* _TASK INSTRUCTIONS_
When the line containing "Screen dimensions: 413x258" is found in the data below, copy it and each line after it through the line containing "Task: Open the Last 7 days time picker", exactly and with no others.

(Records from a collection)
************

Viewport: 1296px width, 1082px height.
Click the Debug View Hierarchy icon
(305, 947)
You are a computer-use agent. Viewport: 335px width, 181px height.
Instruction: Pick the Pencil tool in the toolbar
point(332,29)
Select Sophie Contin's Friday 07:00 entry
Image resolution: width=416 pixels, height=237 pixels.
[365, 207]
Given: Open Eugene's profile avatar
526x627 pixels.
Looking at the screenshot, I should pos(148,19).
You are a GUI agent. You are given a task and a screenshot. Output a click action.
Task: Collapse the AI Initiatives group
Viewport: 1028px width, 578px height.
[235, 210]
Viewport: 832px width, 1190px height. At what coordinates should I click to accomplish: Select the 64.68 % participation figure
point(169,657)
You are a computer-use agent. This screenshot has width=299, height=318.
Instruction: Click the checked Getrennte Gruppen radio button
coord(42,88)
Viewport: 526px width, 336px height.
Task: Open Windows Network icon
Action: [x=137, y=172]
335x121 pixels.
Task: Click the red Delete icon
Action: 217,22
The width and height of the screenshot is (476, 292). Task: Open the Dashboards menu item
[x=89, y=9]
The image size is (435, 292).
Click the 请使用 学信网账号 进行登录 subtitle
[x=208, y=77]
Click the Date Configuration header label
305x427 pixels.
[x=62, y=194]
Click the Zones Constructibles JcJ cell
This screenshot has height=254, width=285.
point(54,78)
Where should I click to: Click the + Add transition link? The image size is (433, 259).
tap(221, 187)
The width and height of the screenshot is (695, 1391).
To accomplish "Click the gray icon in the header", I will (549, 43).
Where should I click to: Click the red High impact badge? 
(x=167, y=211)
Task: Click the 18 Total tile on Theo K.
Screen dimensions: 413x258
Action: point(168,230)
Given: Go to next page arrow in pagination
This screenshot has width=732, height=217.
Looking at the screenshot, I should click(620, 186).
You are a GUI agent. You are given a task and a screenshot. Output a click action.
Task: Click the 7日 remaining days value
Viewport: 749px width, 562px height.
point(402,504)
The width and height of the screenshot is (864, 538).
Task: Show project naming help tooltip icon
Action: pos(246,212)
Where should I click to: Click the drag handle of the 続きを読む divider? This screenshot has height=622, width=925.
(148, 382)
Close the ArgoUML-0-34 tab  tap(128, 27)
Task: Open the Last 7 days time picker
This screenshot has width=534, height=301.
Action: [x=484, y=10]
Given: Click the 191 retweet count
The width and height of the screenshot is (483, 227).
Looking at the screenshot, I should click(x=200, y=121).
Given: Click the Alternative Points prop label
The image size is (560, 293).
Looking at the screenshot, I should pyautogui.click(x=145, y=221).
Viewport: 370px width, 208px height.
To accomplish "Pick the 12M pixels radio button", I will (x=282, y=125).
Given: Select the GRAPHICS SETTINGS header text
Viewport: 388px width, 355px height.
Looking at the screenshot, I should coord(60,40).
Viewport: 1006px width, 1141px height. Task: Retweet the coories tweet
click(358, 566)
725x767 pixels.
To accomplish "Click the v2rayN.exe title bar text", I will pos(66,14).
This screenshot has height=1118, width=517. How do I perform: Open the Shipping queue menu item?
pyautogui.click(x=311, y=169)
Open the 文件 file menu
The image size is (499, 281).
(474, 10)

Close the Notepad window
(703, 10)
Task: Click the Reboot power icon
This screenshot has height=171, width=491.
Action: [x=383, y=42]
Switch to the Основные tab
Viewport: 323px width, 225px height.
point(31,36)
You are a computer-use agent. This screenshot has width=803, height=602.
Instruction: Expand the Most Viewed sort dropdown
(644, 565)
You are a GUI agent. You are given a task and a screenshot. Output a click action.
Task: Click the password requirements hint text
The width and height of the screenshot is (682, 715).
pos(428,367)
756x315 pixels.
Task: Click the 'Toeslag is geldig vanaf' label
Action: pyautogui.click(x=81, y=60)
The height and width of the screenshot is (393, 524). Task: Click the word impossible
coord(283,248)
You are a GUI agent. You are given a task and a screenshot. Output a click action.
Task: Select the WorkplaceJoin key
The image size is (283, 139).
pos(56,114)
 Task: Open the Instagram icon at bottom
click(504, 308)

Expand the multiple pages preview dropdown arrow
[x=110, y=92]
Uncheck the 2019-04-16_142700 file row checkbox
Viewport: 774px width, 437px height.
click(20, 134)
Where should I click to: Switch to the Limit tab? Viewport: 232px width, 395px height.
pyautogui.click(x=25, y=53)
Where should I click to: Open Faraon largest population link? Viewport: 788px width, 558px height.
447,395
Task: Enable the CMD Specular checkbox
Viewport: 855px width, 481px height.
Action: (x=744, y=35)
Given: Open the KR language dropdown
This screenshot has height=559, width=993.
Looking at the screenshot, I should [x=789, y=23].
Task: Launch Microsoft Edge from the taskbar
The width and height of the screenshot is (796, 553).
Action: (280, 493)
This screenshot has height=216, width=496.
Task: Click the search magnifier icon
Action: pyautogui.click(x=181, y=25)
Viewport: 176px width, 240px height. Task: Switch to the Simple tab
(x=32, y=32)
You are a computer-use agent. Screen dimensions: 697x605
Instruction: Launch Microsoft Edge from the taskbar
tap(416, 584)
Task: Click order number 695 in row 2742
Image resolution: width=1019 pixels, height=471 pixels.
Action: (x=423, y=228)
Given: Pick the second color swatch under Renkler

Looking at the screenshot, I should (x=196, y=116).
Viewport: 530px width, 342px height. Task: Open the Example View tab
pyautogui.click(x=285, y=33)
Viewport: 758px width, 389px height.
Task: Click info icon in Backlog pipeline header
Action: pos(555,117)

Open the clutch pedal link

************

* _EXERCISE SOLUTION_
Screen dimensions: 413x258
Action: point(168,230)
Given: Go to next page arrow in pagination
This screenshot has width=732, height=217.
Looking at the screenshot, I should click(620, 186).
You are a GUI agent. You are given a task and a screenshot. Output a click action.
Task: Click the 7日 remaining days value
Viewport: 749px width, 562px height.
point(402,504)
The width and height of the screenshot is (864, 538).
Task: Show project naming help tooltip icon
Action: pos(246,212)
Where should I click to: Click the drag handle of the 続きを読む divider? This screenshot has height=622, width=925.
(148, 382)
Close the ArgoUML-0-34 tab  tap(128, 27)
Task: Open the Last 7 days time picker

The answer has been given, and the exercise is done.